Please rewrite the records starting with the line that contains "The image size is (881, 372)." and going on through the line that contains "click(721, 140)", putting "yellow" in place of "orange" and changing nothing else. Give only those lines.

::: LISTED RECORDS :::

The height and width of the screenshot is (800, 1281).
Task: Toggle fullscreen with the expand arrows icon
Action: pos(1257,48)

:::
::: LISTED RECORDS :::

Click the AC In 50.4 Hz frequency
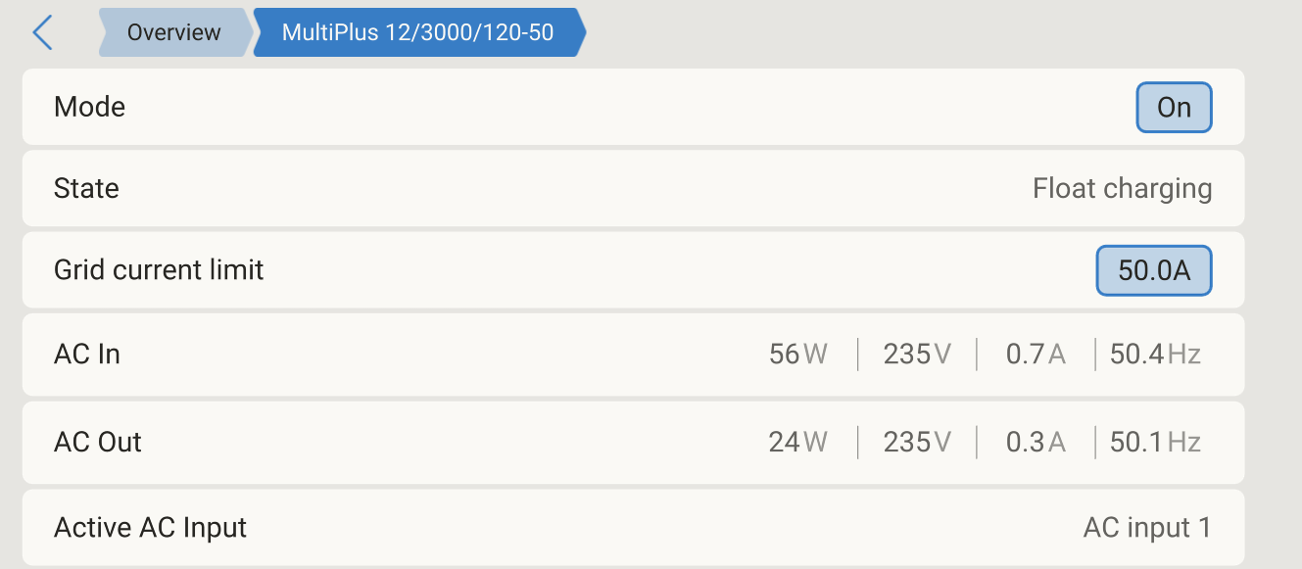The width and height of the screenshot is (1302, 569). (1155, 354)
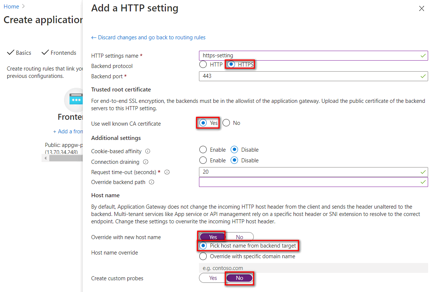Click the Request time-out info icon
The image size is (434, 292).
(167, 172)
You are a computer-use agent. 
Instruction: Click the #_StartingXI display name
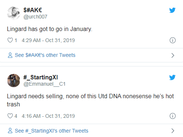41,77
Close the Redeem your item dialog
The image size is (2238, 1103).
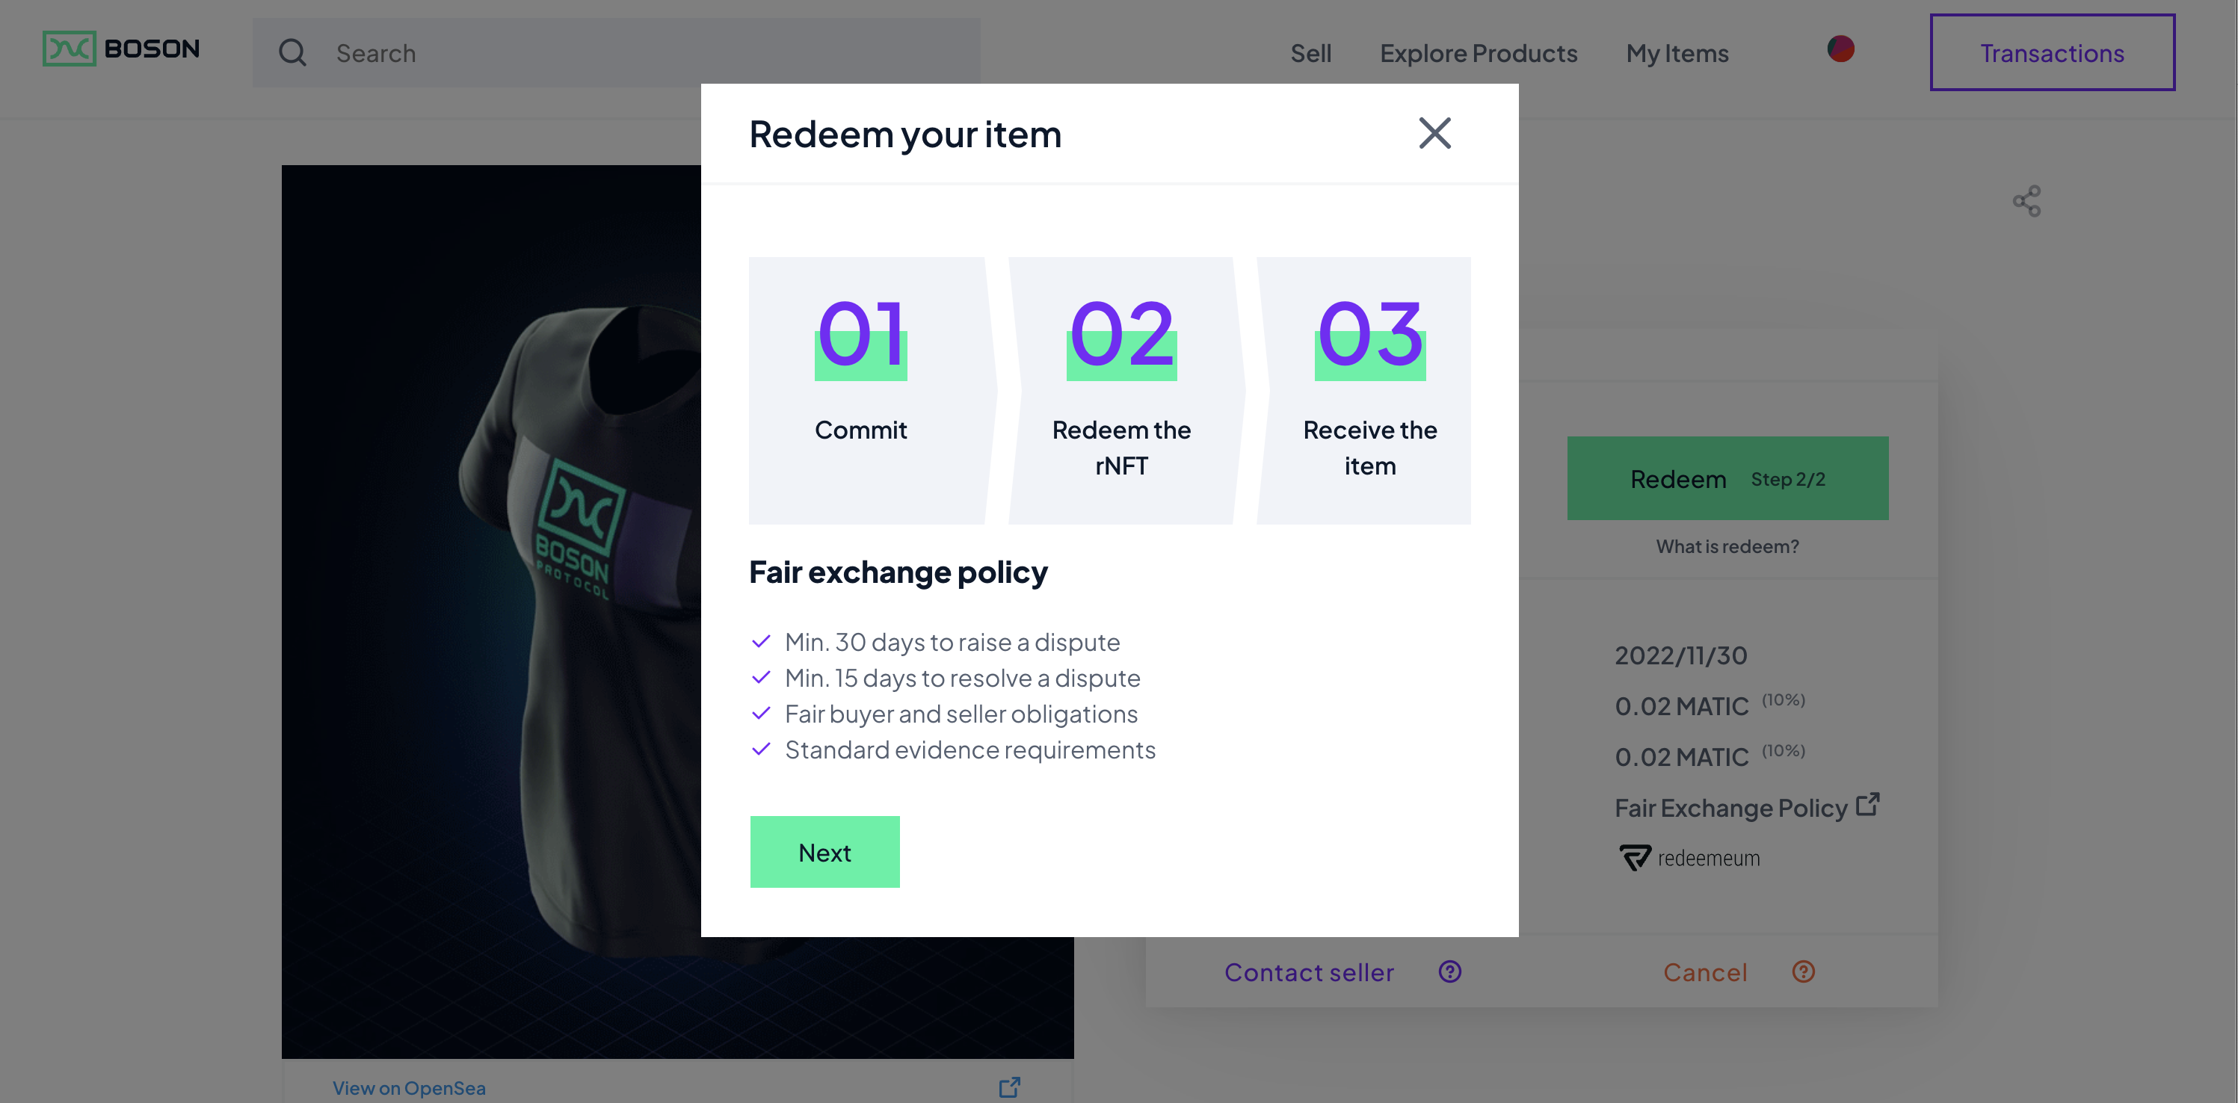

:::
::: LISTED RECORDS :::

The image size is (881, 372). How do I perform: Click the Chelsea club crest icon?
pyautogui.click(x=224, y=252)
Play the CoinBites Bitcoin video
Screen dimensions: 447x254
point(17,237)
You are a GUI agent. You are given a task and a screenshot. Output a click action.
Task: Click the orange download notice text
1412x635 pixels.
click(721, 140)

:::

- COMPLETE ANSWER
The image size is (881, 372). How do I perform: Click the Chelsea club crest icon?
pyautogui.click(x=224, y=252)
Play the CoinBites Bitcoin video
Screen dimensions: 447x254
point(17,237)
You are a GUI agent. You are given a task and a screenshot. Output a click action.
Task: Click the yellow download notice text
1412x635 pixels.
click(721, 140)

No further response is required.